#### PROVIDED RECORDS ####

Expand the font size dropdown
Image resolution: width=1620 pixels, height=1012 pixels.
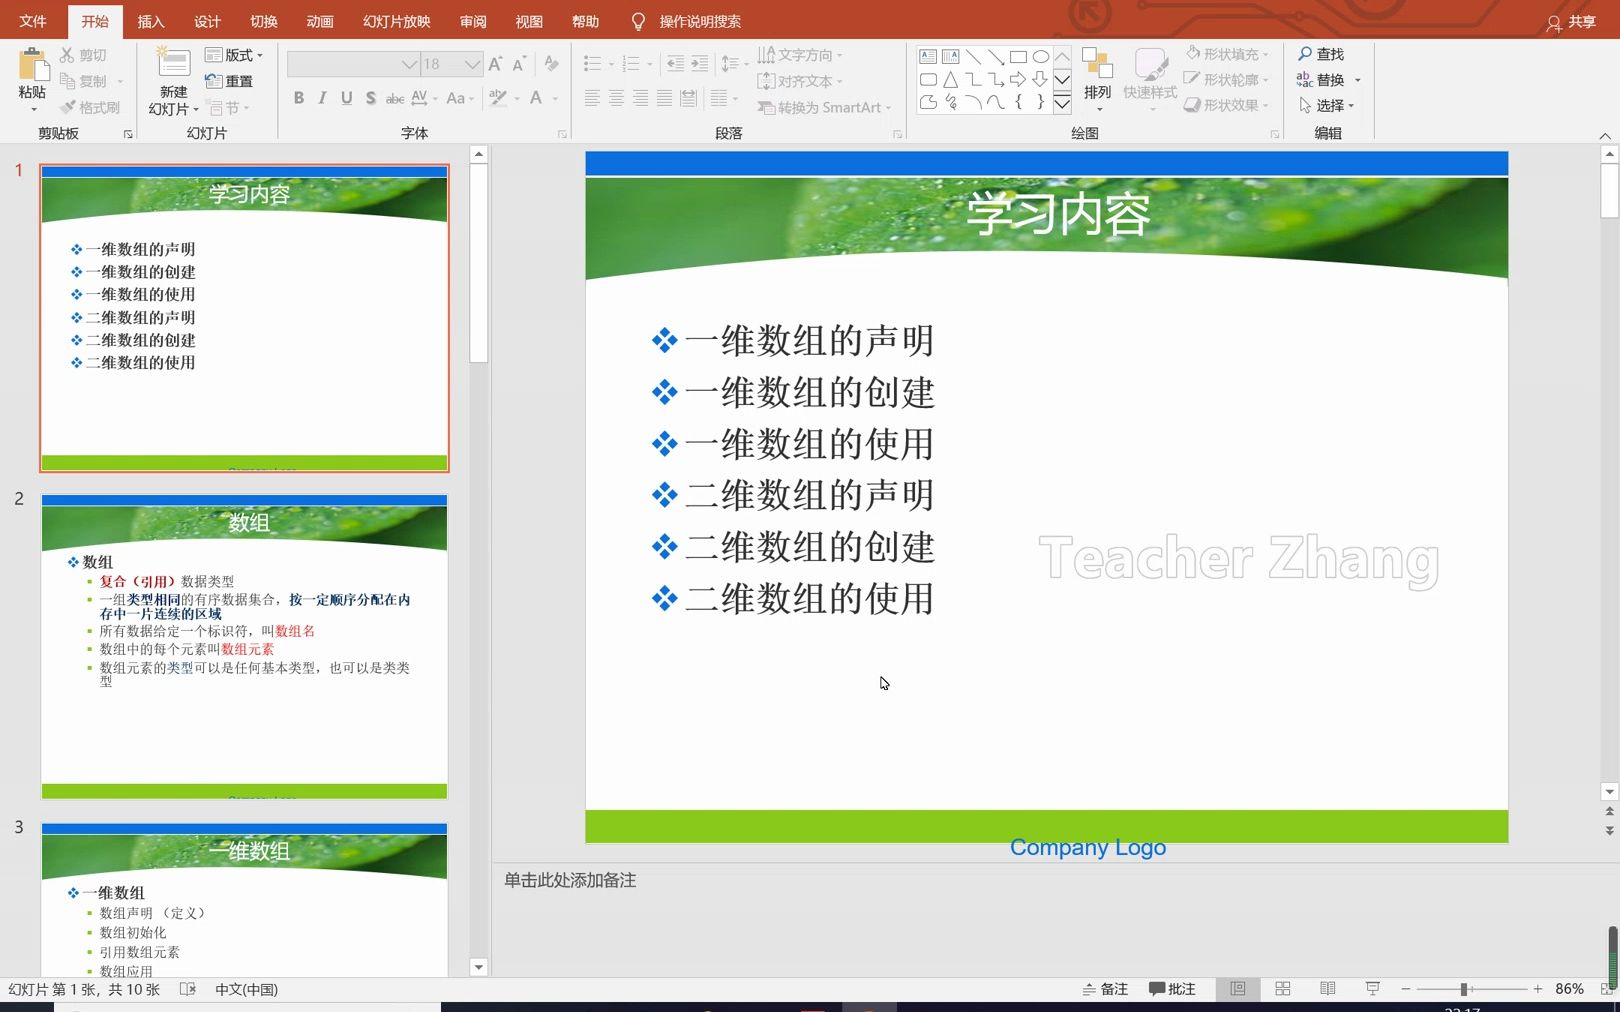click(x=473, y=64)
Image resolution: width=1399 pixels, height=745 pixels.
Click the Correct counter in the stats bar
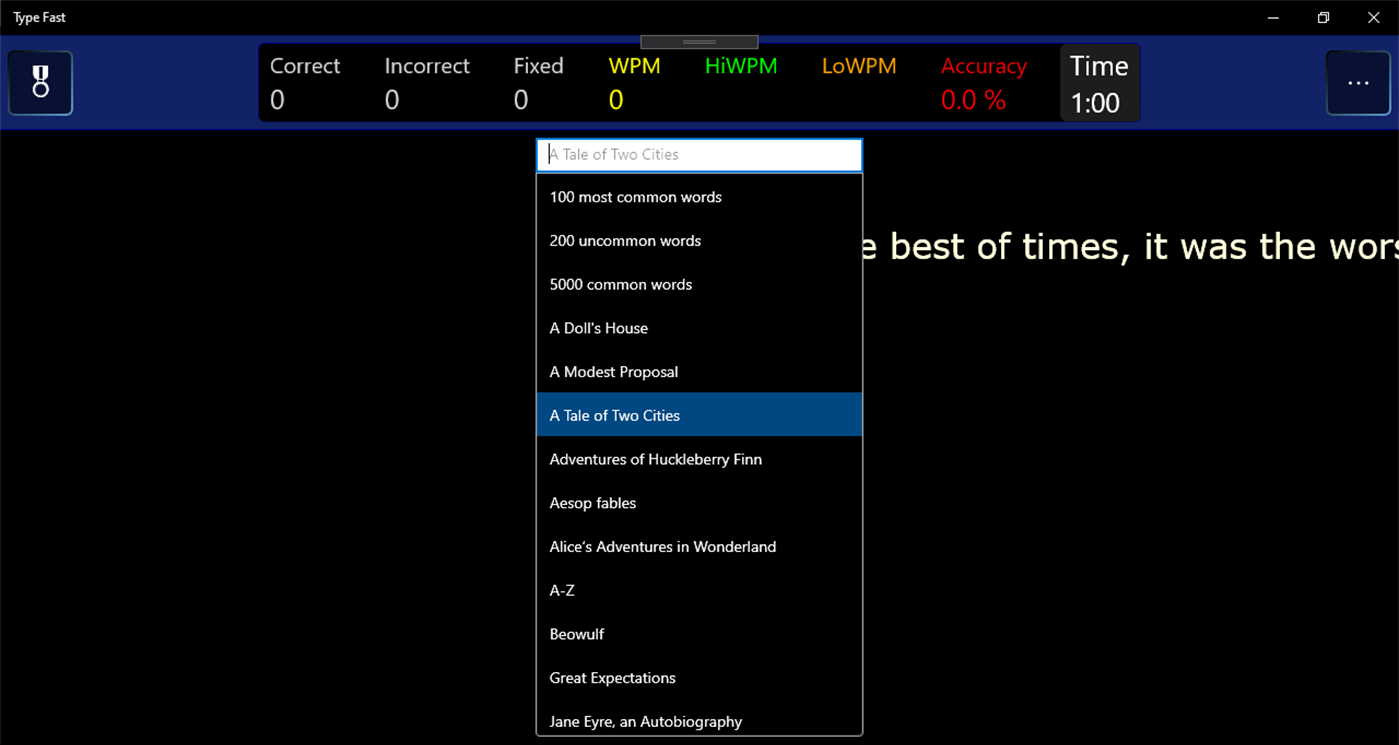click(x=304, y=83)
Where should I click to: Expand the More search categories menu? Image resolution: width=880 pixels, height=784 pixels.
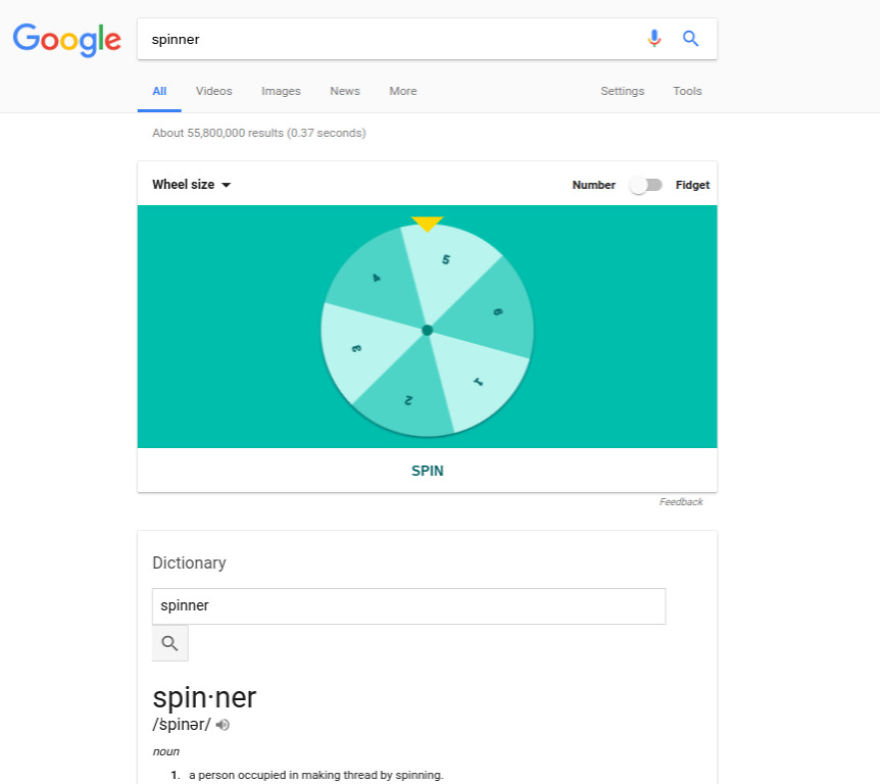(x=402, y=91)
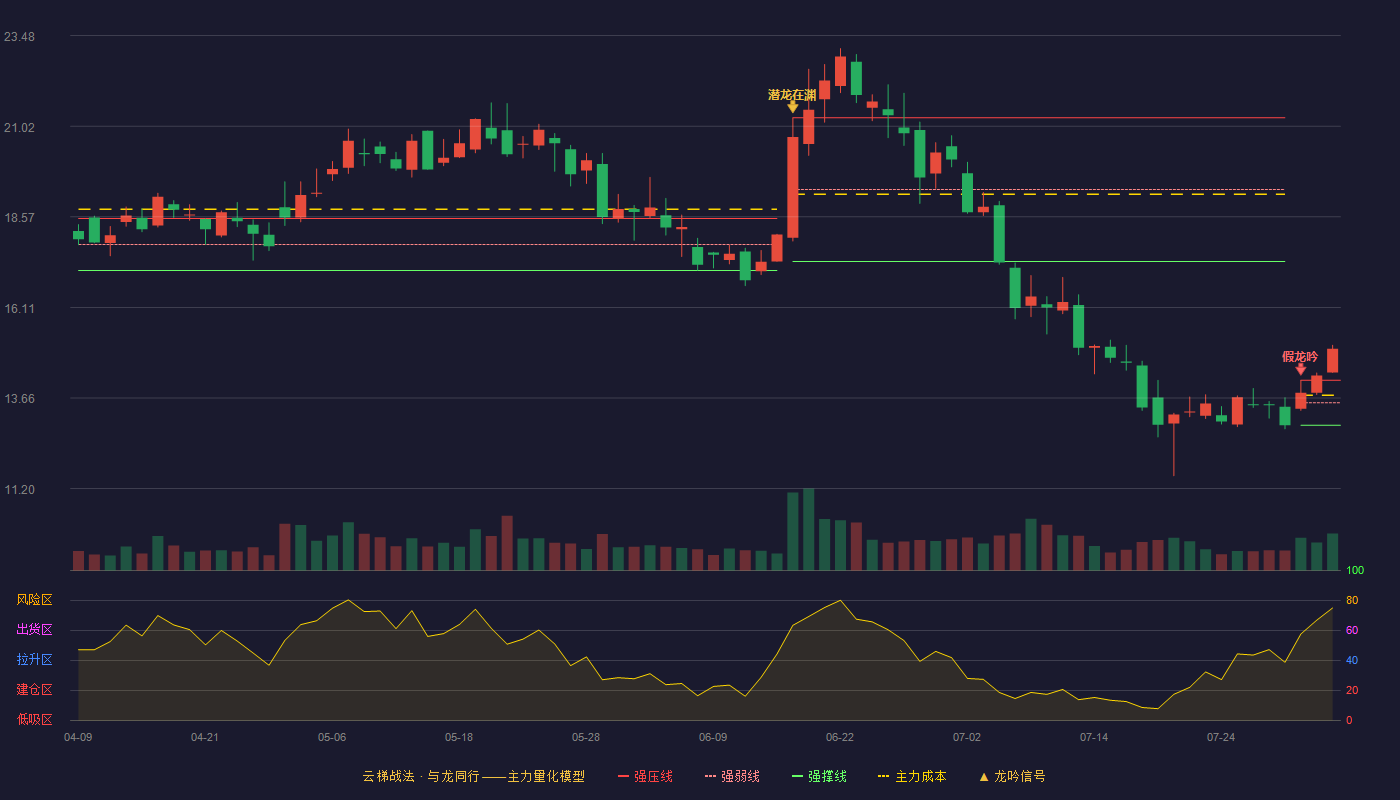Image resolution: width=1400 pixels, height=800 pixels.
Task: Toggle the 强弱线 legend item
Action: (x=732, y=776)
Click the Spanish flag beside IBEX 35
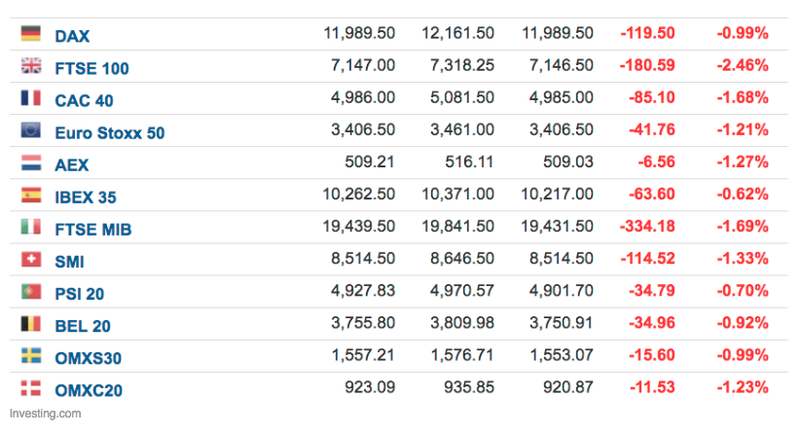 (30, 195)
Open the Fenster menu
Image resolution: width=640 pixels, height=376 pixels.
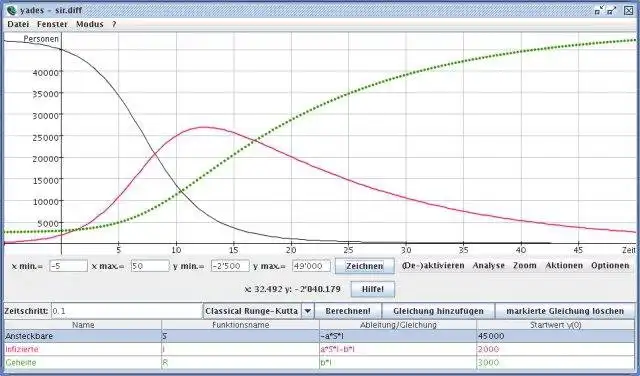(x=52, y=24)
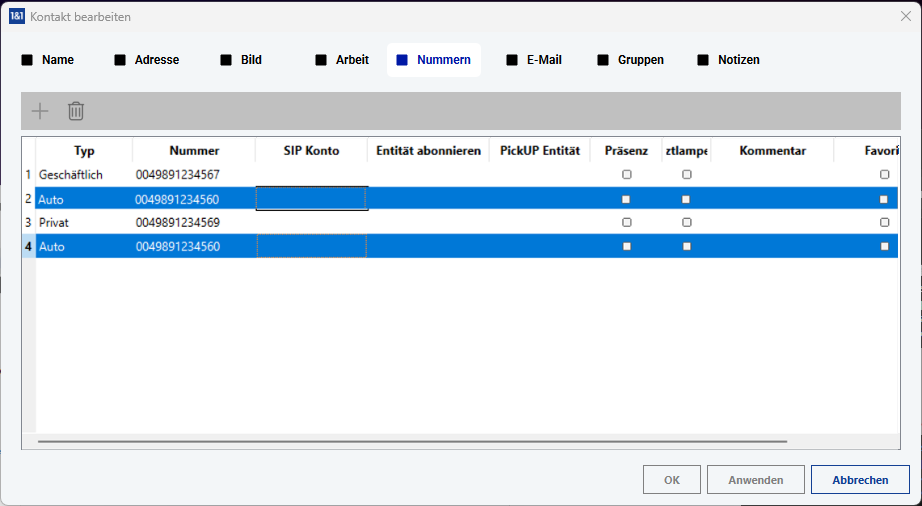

####

▸ YOUR TASK: Count the lines in the rows above that contain the word "Expand", and reply with only that number.

▸ EXERCISE ANSWER: 2